A cool glass of water topped with huge chunks of ice is sure to quench your thirst on a hot summer day. But, before you guzzle the water, look at how the ice floats on the water surface. How do these large ice pieces manage to stay afloat?
Ice floats because it is less dense than water. (If you take a one-litre container with ice and weigh it, it will be lighter than a similar container with water.)
Density : How dense it is
All materials are made up of molecules. These molecules are either bound tightly to each other or are loosely bound. This packaging of molecules is called density. The tighter the molecules, the higher the density of the material.

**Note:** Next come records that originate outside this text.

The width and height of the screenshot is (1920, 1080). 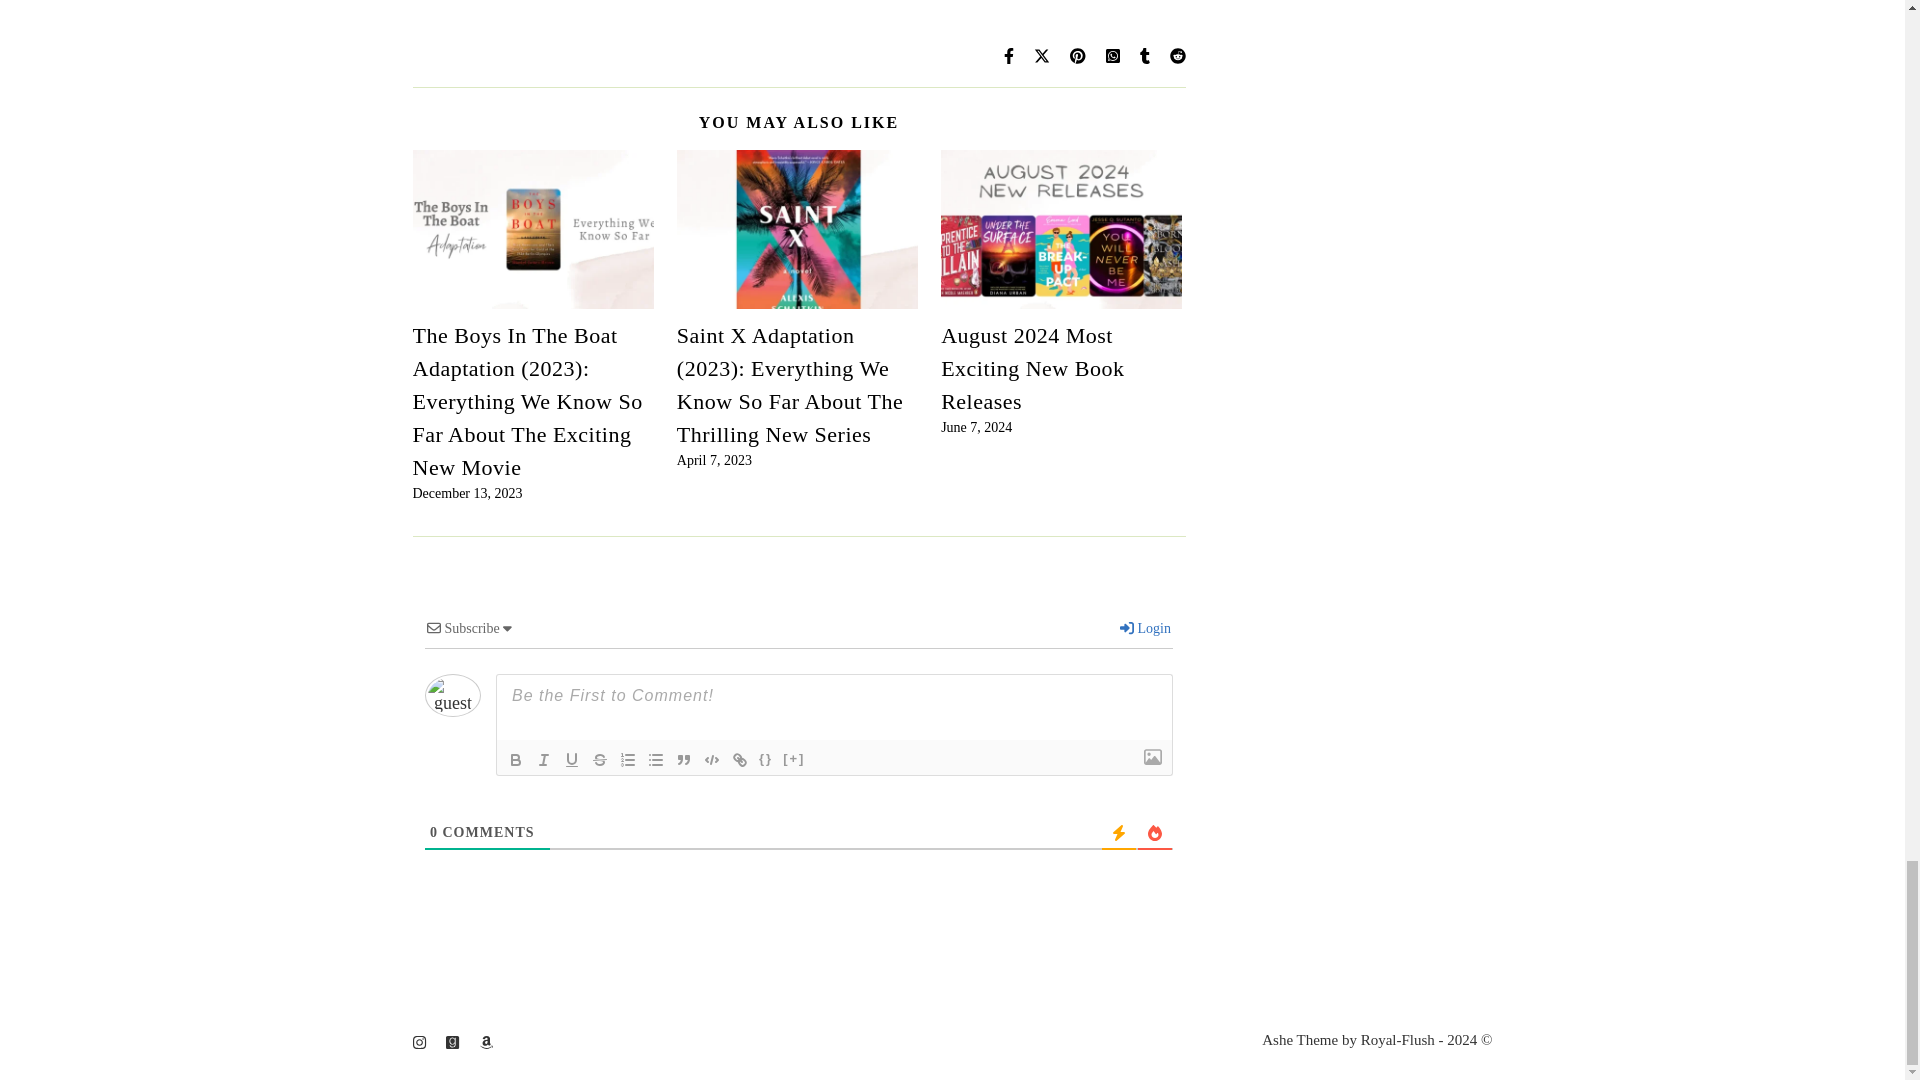 I want to click on Italic, so click(x=544, y=760).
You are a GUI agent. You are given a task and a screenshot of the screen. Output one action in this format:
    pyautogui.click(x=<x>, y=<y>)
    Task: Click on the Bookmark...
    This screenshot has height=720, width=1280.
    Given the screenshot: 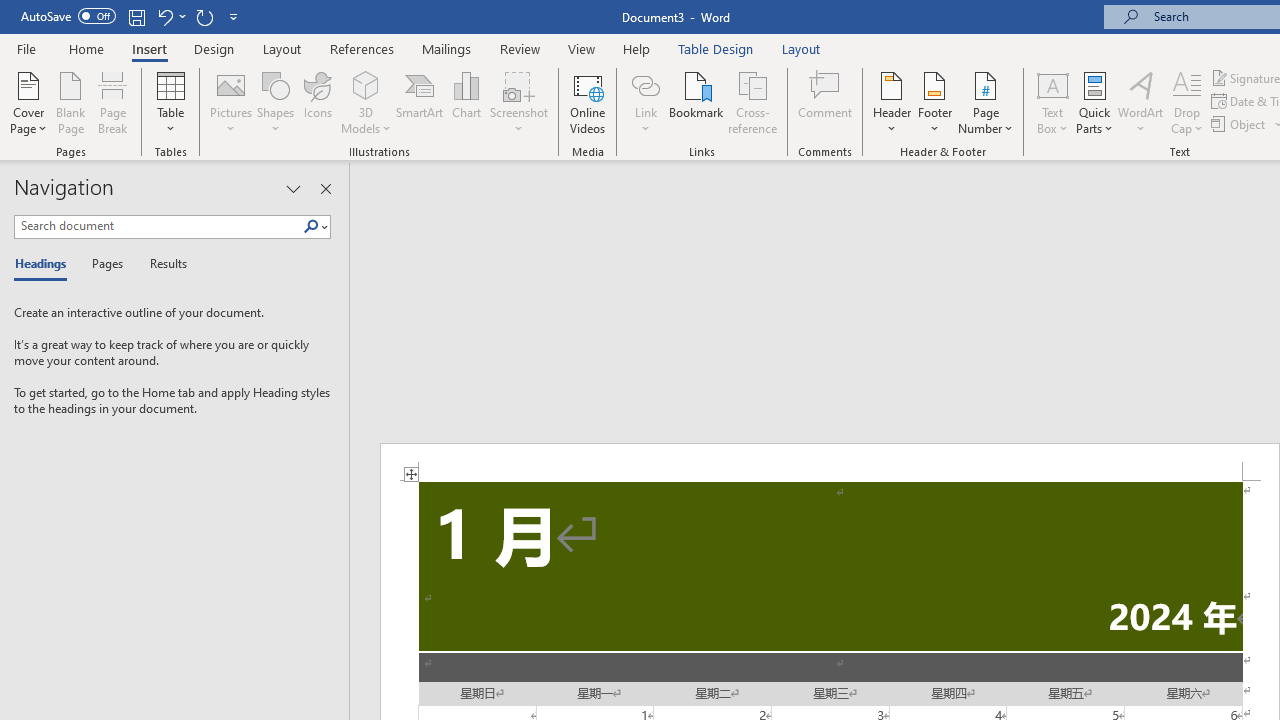 What is the action you would take?
    pyautogui.click(x=696, y=102)
    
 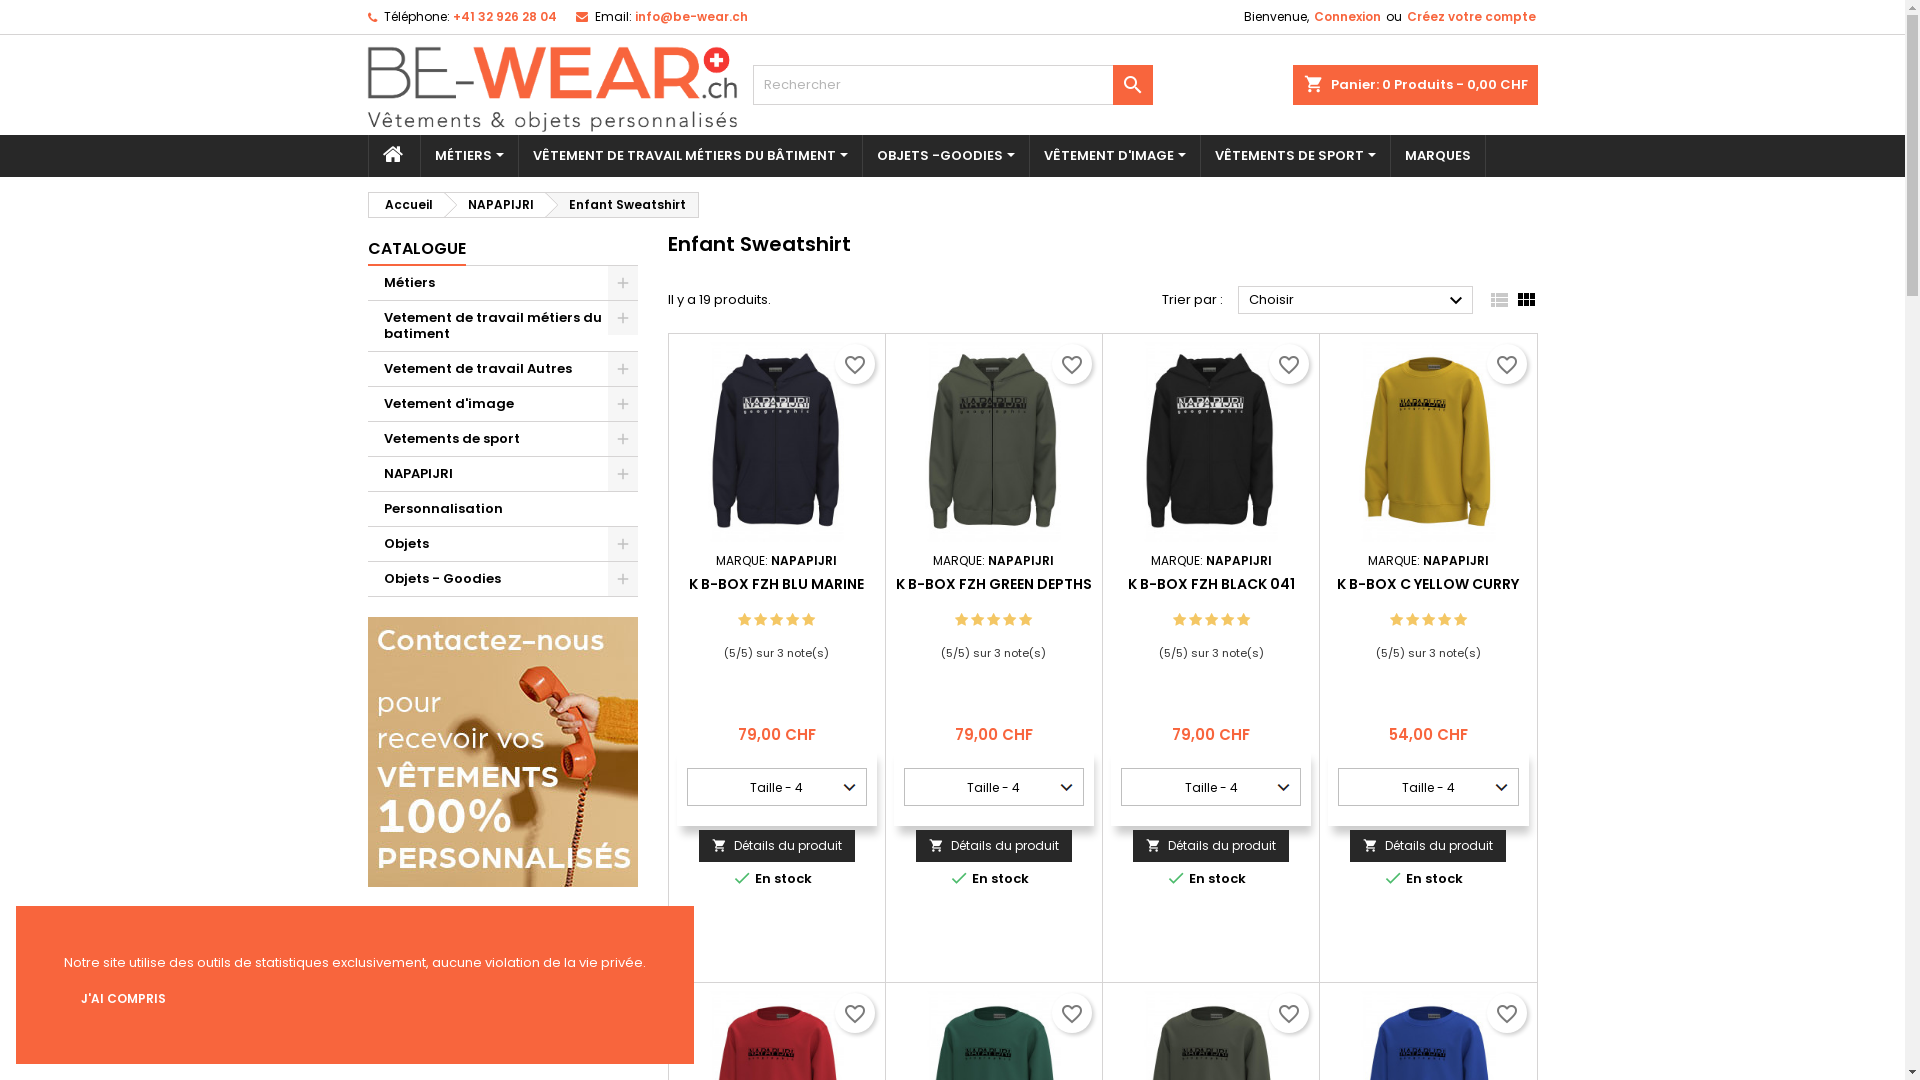 I want to click on NAPAPIJRI, so click(x=1456, y=560).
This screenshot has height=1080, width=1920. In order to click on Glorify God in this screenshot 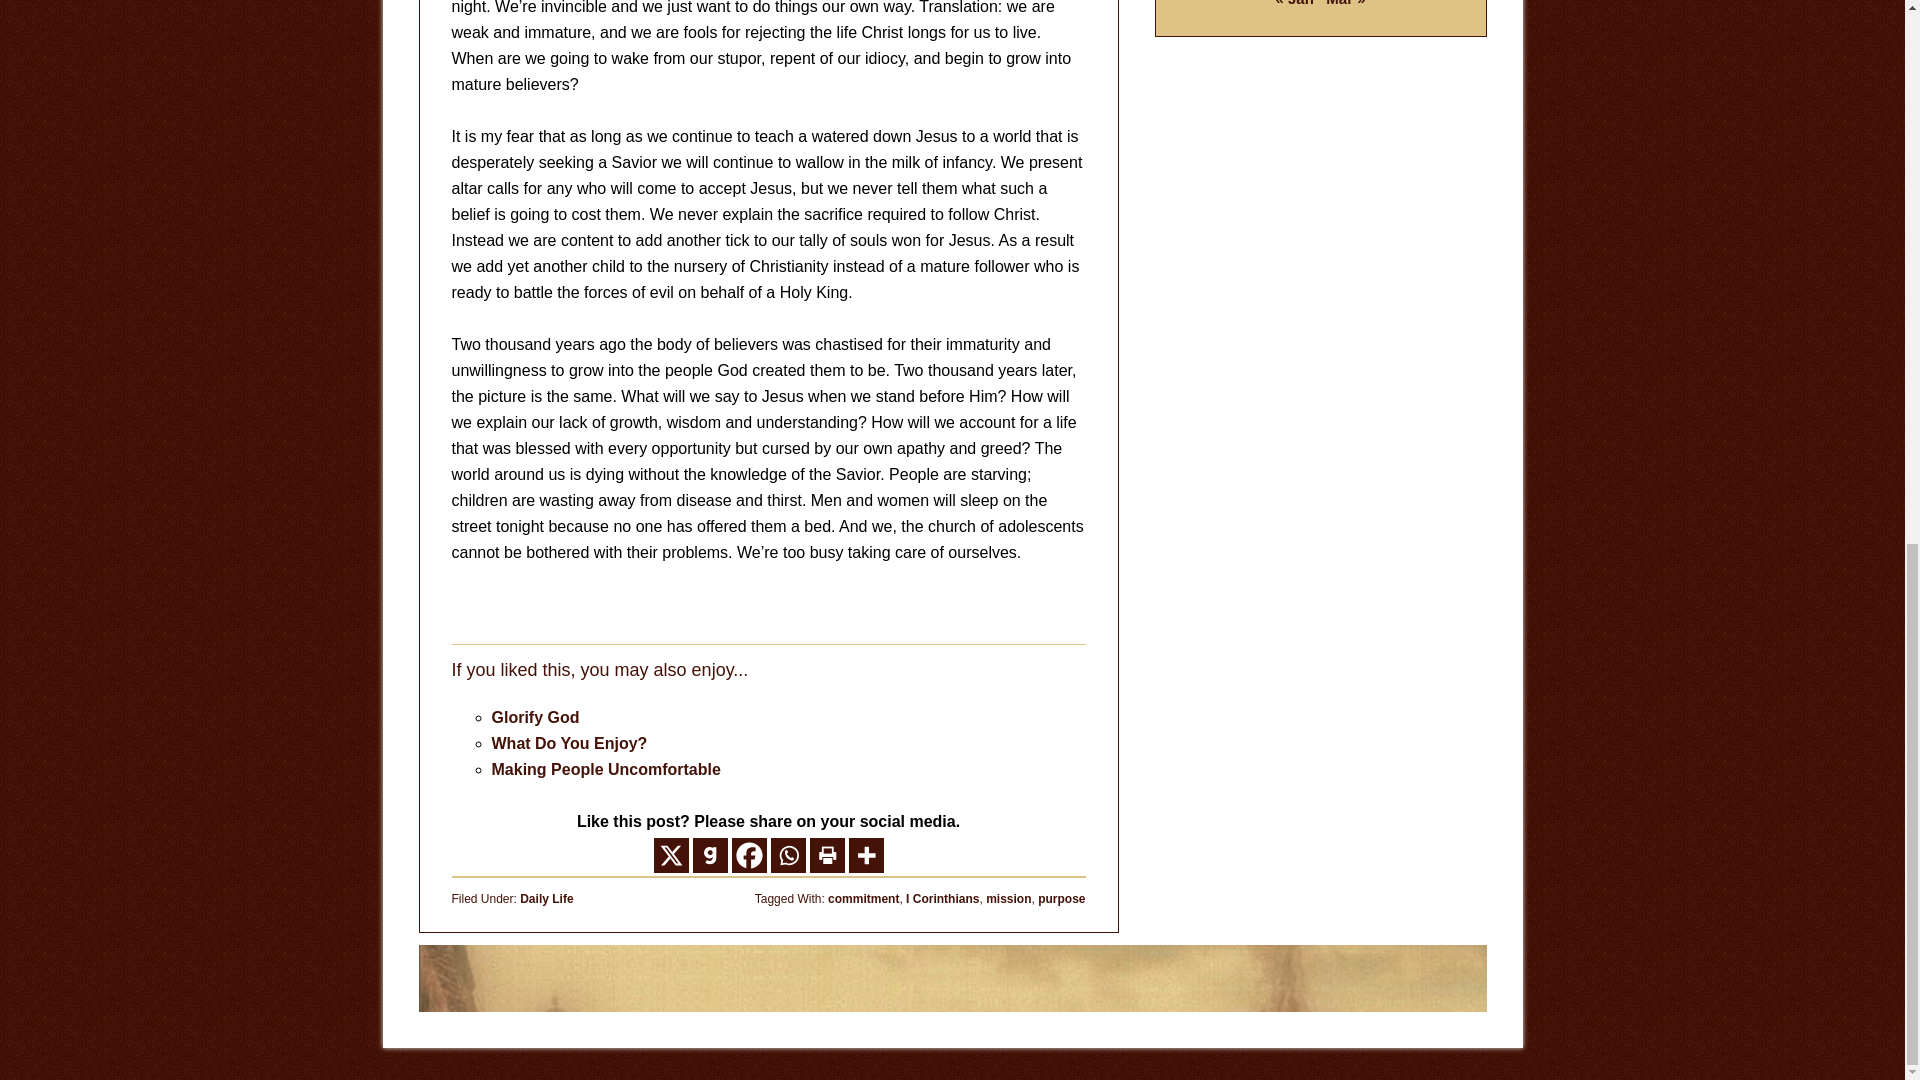, I will do `click(535, 716)`.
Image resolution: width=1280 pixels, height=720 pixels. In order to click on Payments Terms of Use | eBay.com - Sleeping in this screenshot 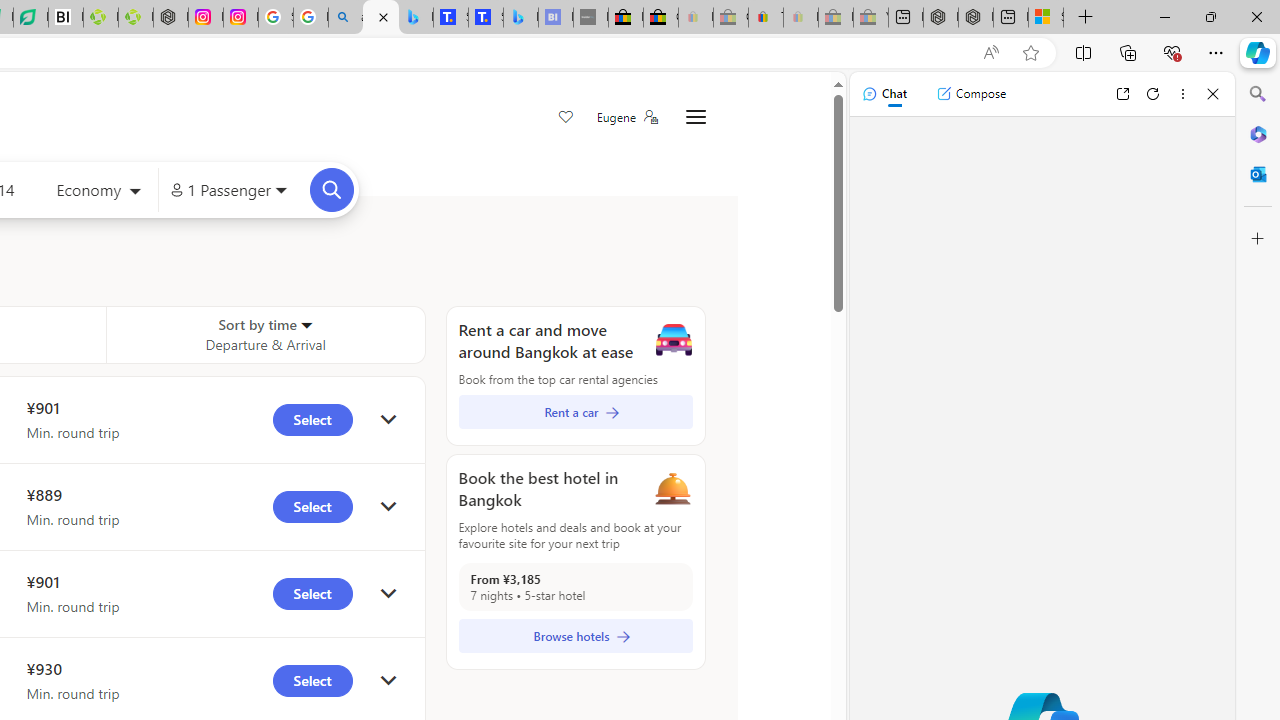, I will do `click(800, 18)`.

Water flows because the molecules are loosely bound. When you heat water, the molecules go farther apart, converting water into a gas called water vapour.
When you freeze water, the water molecules come closer and increase the density. But, this process stops after a point. If you freeze water beyond four degrees Celsius, the water molecules stop contracting and start moving apart. This is called the anomalous expansion of water.
You can check this by filling a plastic jar with water and putting it in the freezer overnight. The next day, you will see that the jar has stretched (or even cracked) and the ice has extended beyond the point till which you had filled water.
This happens because at four degrees Celsius, water molecules are packed as tight as possible and any attempt to push them closer (by lowering the temperature) only causes strain – the water molecules begin repelling each other and move apart.
At freezing point, the molecules form a type of structure that has a lot of air gaps – making the ice much less dense than liquid water. In other words, the density of water reaches a maximum at four degrees Celsius and lowering of the temperature only decreases the density.
Since water freezes well below four degrees Celsius (at zero degrees Celsius), ice is less dense than water and so it floats.